Last week during one of my many recent trips to tech conferences all across Europe, namely DLD and Techono.me in Tel Aviv, Israel, I was invited to join Internet entrepreneur Jay Adelson (of Digg, Equinix, Revision3 and SimpleGeo fame) for a visit to the offices of startup incubator lool ventures.

One of the startups in its portfolio is MyPermissions, which we (and lots of others) profiled back in January 2012. We need do to it again, though.

The company is working on a free Web browser plugin and iPhone app that basically give users an instant overview of which applications they’ve granted access to their personal information, and given permission to use it in certain ways, across a variety of social media services.

myper 520x210 Are you on Facebook? Check out MyPermissions now. Seriously, just do it.

Why do they need a mobile app for that, you ask? Well, try and get an overview of which apps you’ve linked up to your Twitter account from your iPhone from within Twitter’s official app. Good luck finding it. Meanwhile, MyPermissions’ iOS app surfaces a list in mere seconds.

And for social networking juggernaut Facebook, it does more than simply providing users with an overview. MyPermissions’s Cleaner will take a step further and analyze which applications you’ve connected to your Facebook profile in the past, and tell you which ones are ‘intrusive’.

In one glance, you can see which apps can post in your name, know your location, have access to your message inbox, chats, your media files, and more. You can remove the apps one by one, or add them to a list of ‘Trusted’ apps, but if you don’t have the patience to do that you can also simply remove all of them with one click of the mouse.
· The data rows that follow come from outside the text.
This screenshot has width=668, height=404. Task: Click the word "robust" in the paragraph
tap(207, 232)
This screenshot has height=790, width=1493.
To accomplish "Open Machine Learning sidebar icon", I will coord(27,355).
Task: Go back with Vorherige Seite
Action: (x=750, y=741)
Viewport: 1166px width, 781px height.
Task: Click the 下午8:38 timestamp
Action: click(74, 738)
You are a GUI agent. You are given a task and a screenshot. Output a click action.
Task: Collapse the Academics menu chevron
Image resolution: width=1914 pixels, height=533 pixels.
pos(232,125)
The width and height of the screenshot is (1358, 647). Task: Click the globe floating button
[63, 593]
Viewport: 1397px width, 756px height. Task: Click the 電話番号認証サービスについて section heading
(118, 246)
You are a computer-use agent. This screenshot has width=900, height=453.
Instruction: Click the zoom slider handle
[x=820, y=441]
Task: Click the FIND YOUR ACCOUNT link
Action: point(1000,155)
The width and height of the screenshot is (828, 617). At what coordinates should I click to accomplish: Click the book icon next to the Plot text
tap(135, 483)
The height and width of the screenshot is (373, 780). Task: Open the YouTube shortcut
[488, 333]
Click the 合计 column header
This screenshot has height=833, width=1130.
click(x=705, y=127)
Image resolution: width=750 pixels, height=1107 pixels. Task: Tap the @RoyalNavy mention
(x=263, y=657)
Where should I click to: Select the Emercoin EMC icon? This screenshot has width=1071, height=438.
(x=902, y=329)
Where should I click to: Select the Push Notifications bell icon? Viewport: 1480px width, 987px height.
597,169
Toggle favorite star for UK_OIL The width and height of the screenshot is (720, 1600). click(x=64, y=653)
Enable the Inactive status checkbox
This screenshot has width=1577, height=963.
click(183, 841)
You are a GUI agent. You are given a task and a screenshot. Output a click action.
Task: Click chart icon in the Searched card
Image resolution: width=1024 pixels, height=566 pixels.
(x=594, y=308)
Depending on how many apps you’ve given access in the past, the detection part will take but a few minutes. When we were getting a demo of the service at the lool ventures offices, Adelson connected his Facebook account and found a whopping 58 ‘intrusive’ Facebook apps.

He ‘nuked’ them all in one fell swoop just seconds later.

I did the same, and the tool detected *gasp* 278 apps. In my defense, I have to test a lot of services and Facebook apps for my job. Still, 278 apps with access to my personal information. I nuked them all too.

And you should totally do the same.

In the end, the apps you use on a regular basis that still require you to connect to your Facebook account will quickly become apparent to you, and you can simple reconnect them whenever you want and move on.

Run the tool, and tell me in the comments how many apps it detected for your account, if this surprised you, and if you used the ‘nuke’ button.